Investigating the role of design in the circular economy Executive Summary

Report

  • Circular economy
  • Design

This executive summary outlines why harnessing good design thinking and spanning industry divides in pursuit of a more circular economy.

Designers need to consider systems as a whole rather than focus on individual components or products. True innovation happens when all those involved in this process - materials experts, waste managers, retailers, consumers, policy makers, investors & academics - work together. Our mission is to create a neutral space where all disciplines can learn, collaborate and act in pursuit of a more circular economy.

Our current manufacturing model of ‘take-make-dispose’ is throwing up major economic and environmental challenges. Populations are growing in size and affluence, materials are becoming more scarce, risk to our supply chains is increasing and the cost of waste is higher than ever. Businesses and communities are having to rethink their old assumptions. In shifting towards more 'circular' systems, how can we make use of design thinking that takes into account the unintended consequences and complexity of our 'stuff'?

Our focus during 2014-16 is on the relationship between materials, waste and design. The Great Recovery is now building new networks to explore the issues, investigate innovation gaps and incubate new partnerships in these areas. Supported by Innovate UK, we are curating a series of practical workshops and events that re-think products, services and systems in order to ‘close the loop’. 

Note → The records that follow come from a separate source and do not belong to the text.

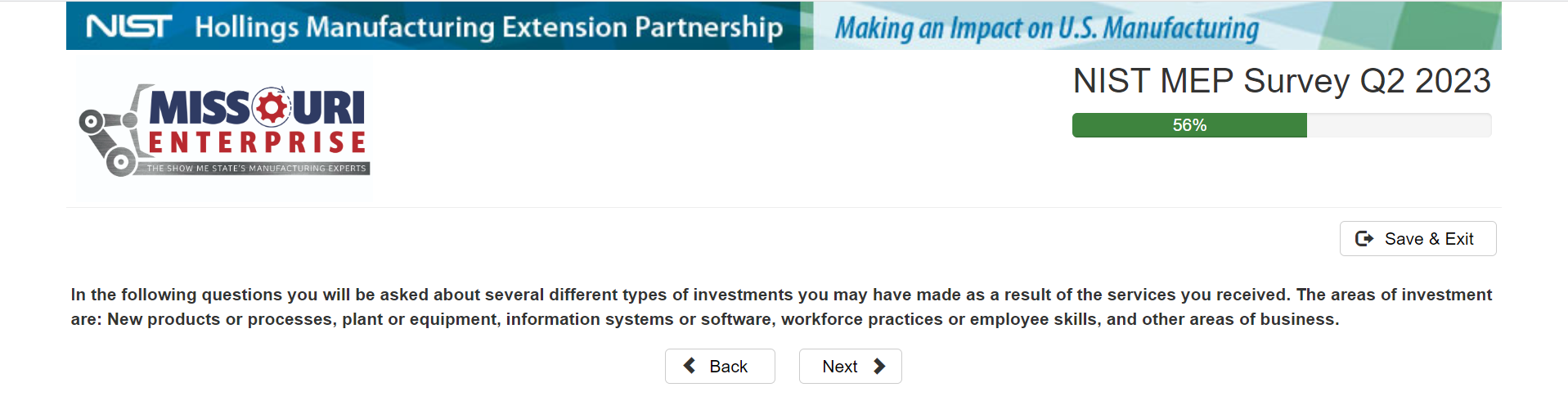This screenshot has height=410, width=1568.
Task: Click the left chevron icon on Back
Action: pyautogui.click(x=690, y=366)
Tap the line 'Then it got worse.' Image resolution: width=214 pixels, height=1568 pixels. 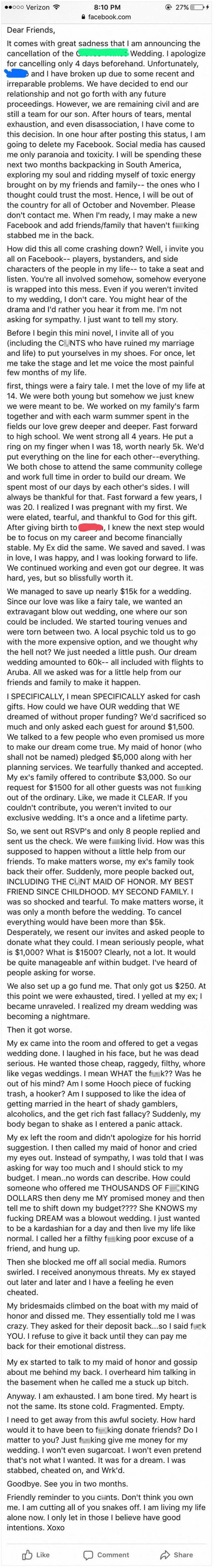pyautogui.click(x=43, y=1029)
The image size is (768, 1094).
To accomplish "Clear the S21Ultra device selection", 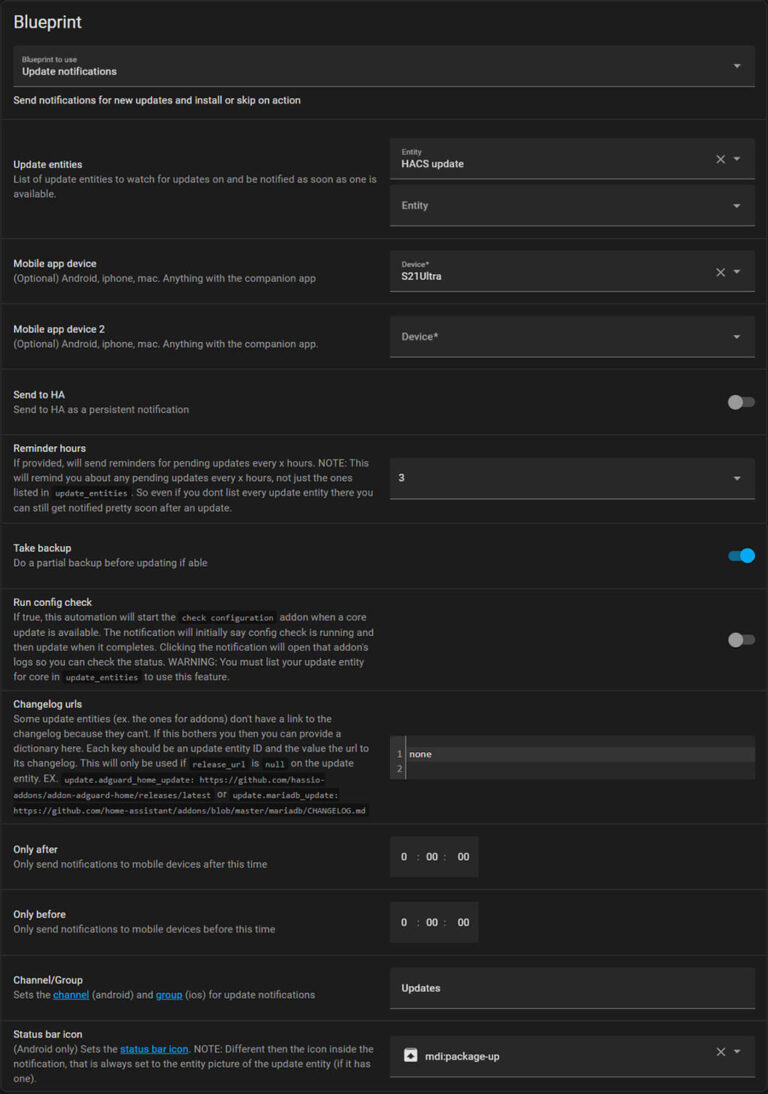I will pos(720,272).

We are currently leading a design residency programme focused on bulky waste (mostly furniture items), taking a team of designers to waste and recycling sites and exploring some of the systemic and specific problems that lead to landfill and incineration. We will then create prototypes for new service or product designs that fit with the more circular economy we aspire to.

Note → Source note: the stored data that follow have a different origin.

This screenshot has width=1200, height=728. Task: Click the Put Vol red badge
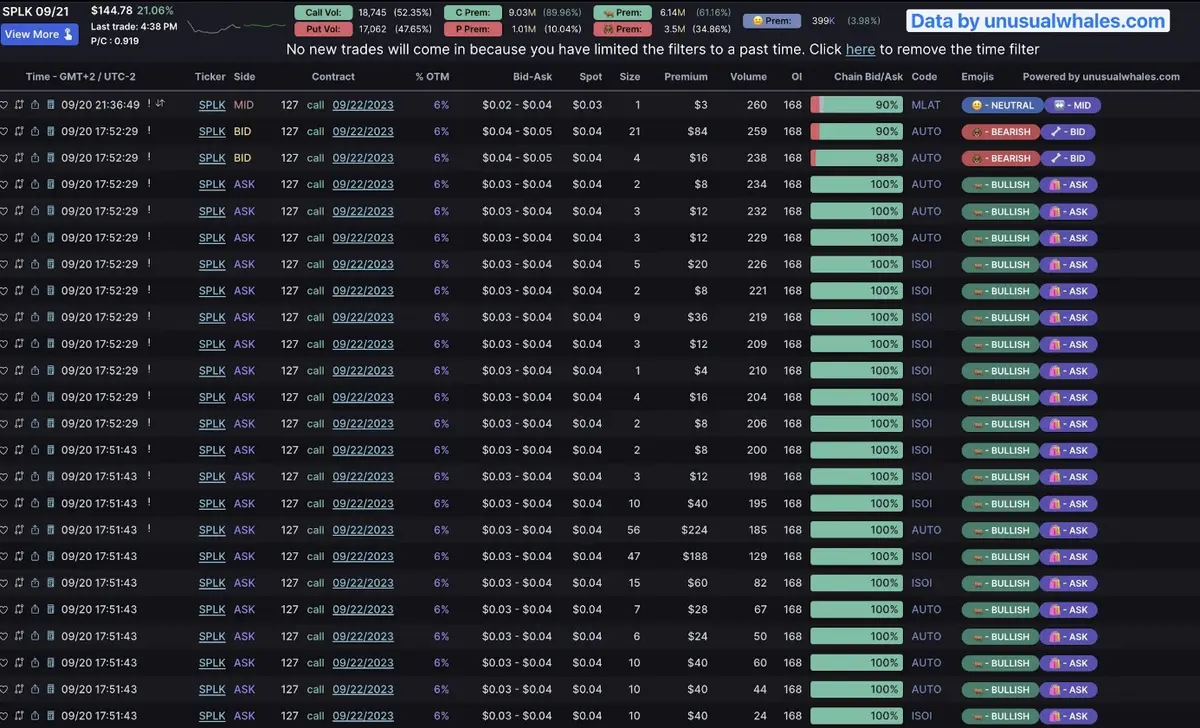323,29
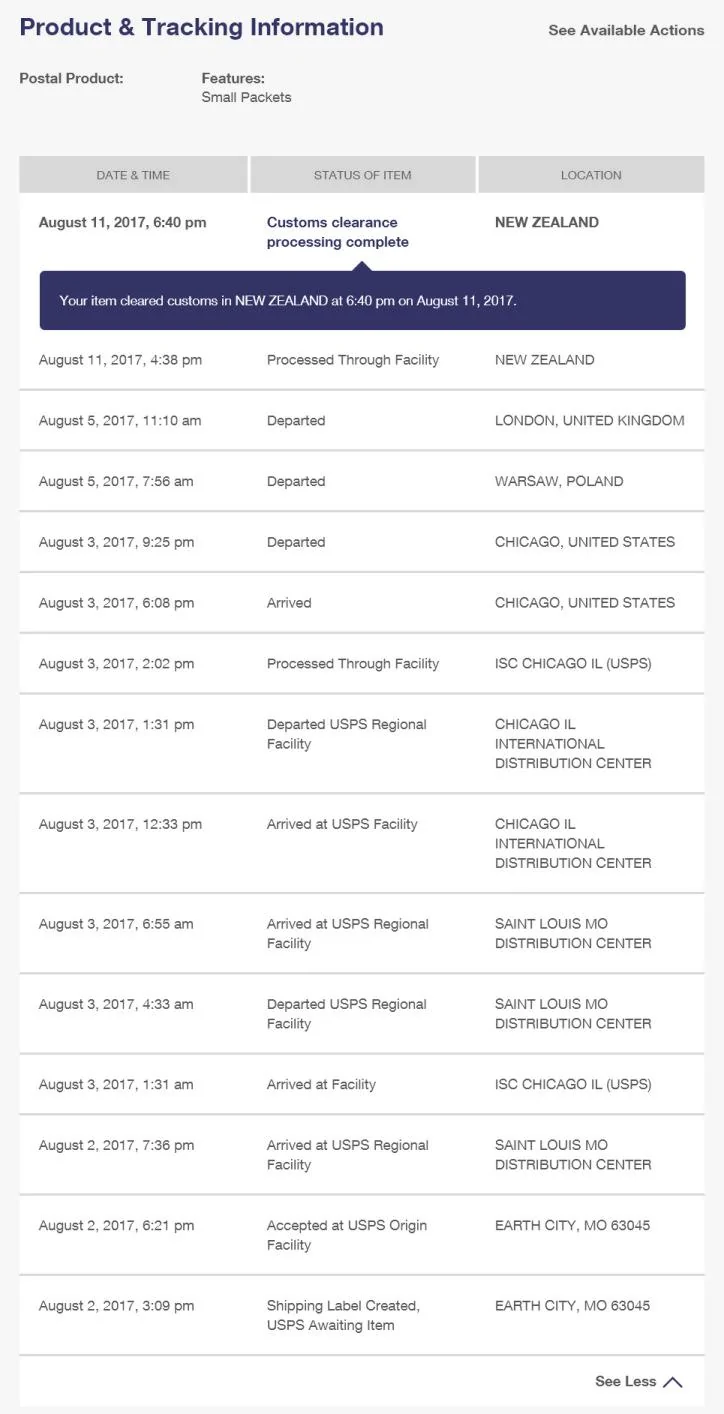Viewport: 724px width, 1414px height.
Task: Select the WARSAW, POLAND location entry
Action: 559,481
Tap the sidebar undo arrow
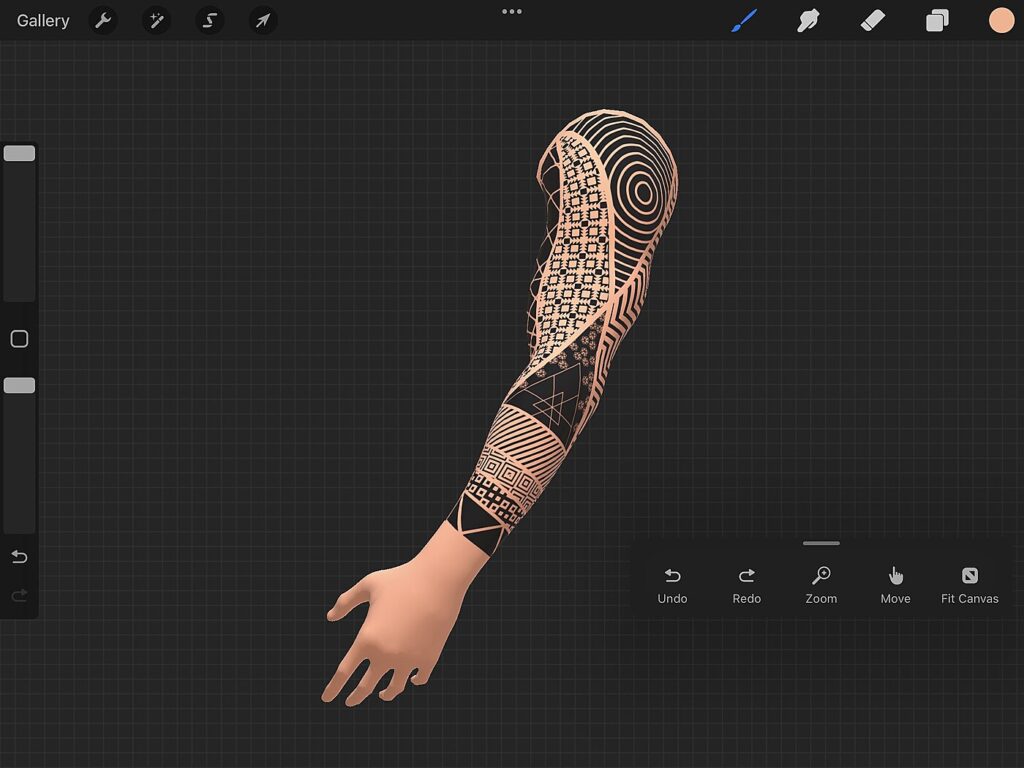This screenshot has height=768, width=1024. coord(19,557)
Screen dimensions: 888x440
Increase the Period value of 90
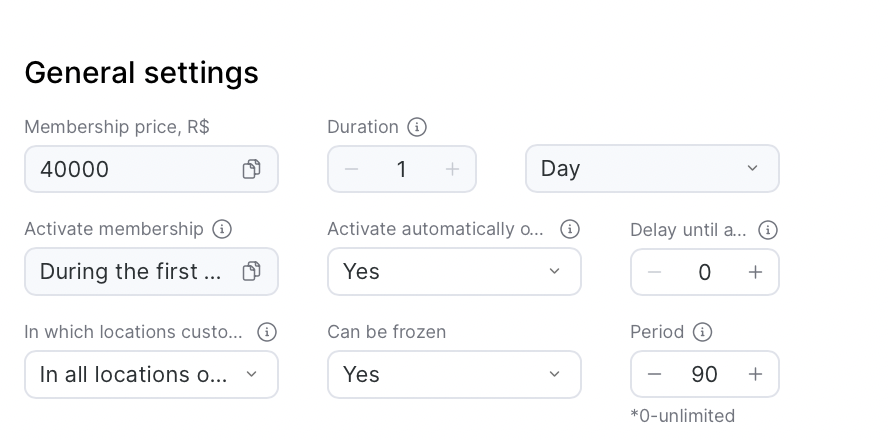point(755,374)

Conclusions from the first stage of the project have shown that we need to: 

  • Prepare future generations of designers. Embed circularity in the design education system. Sustainable design must not continue to be left behind or added as a last minute thought.
  • Redesign the brief. Businesses must begin to develop design briefs around new business models that take account of provenance, longevity, impact and end-of-life. They must consider a circular approach.
  • Create access to new spaces that allow collaborative R&D for businesses and their supply chains to test, trial and design around circular principles and the four design models; design for longevity, design for leasing/service, design for re-use in manufacture, and design for material recovery.
  • Laws and accreditation must be fit for circularity. Review the laws that hinder re-manufacturing with used components and that make repair an expensive option.